Fitch Ratings has warned Federal Government against repeated recourse to ways and means financing (WMF) from Central Bank of Nigeria (CBN).
In a report on Wednesday, Fitch warned “sustained use of direct monetary financing could raise risks to macroeconomic stability – given the current weak institutional safeguards – but we expect the FGN to reduce its use of the facility in 2021.
“The FGN directly borrowed 1.9% of GDP from the CBN to fund its fiscal deficit in 2020, estimated by Fitch at 3.6% of GDP.”
While noting that a number of emerging markets resorted to central bank deficit financing in 2020 against a background of urgent spending needs and temporary market dislocations associated with the coronavirus pandemic, the use of central bank financing in Nigeria predates the pandemic shock.

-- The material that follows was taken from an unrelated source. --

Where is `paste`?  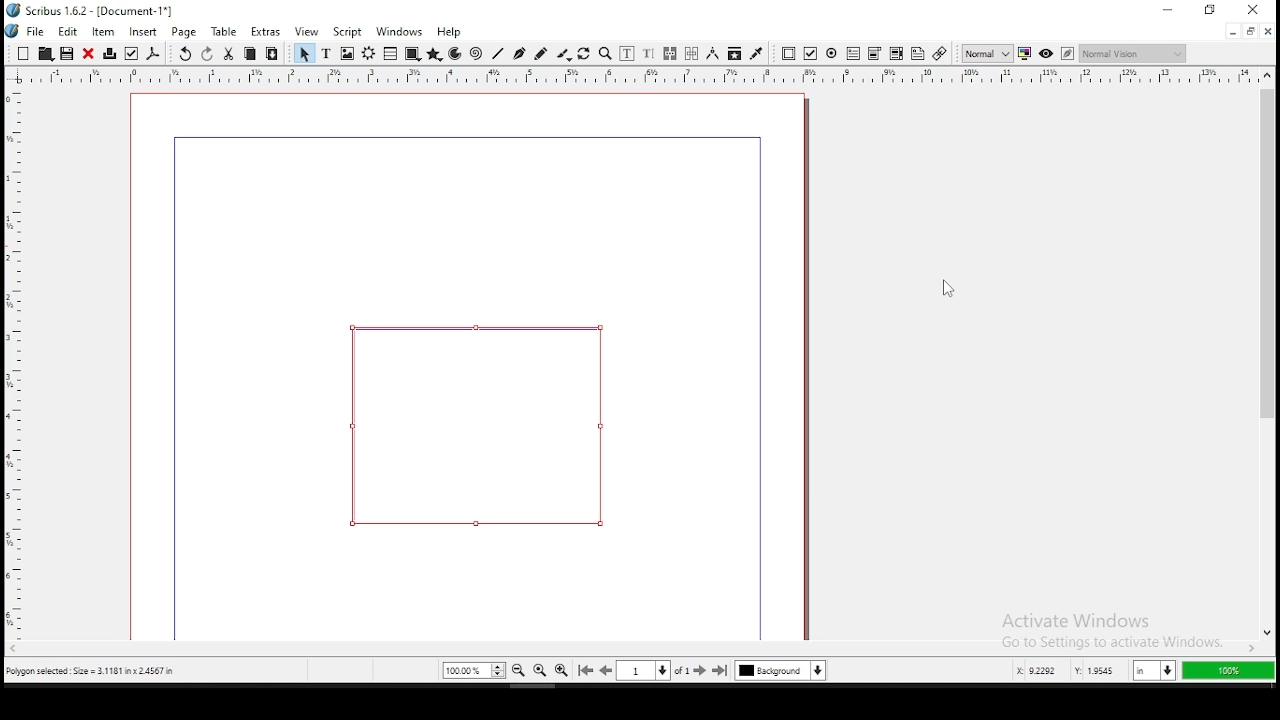
paste is located at coordinates (271, 54).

“We estimate that the balance of the government’s WMF with the CBN was around NGN9.8 trillion (6.7% of GDP) at end-2019, up from NGN5.4 trillion (4.2% of GDP) at end-2018.
“Unlike the government, we include this balance in our metrics for Nigeria’s government debt. Borrowing from the facility accounted for 30% of the FGN’s debt at end-2019, on our estimates.”
According to the agency, repeated central bank financing of government budgets could raise risks to macro-stability in the context of weak institutional safeguards that preserve the credibility of policymaking and the ability of the central bank to control inflation.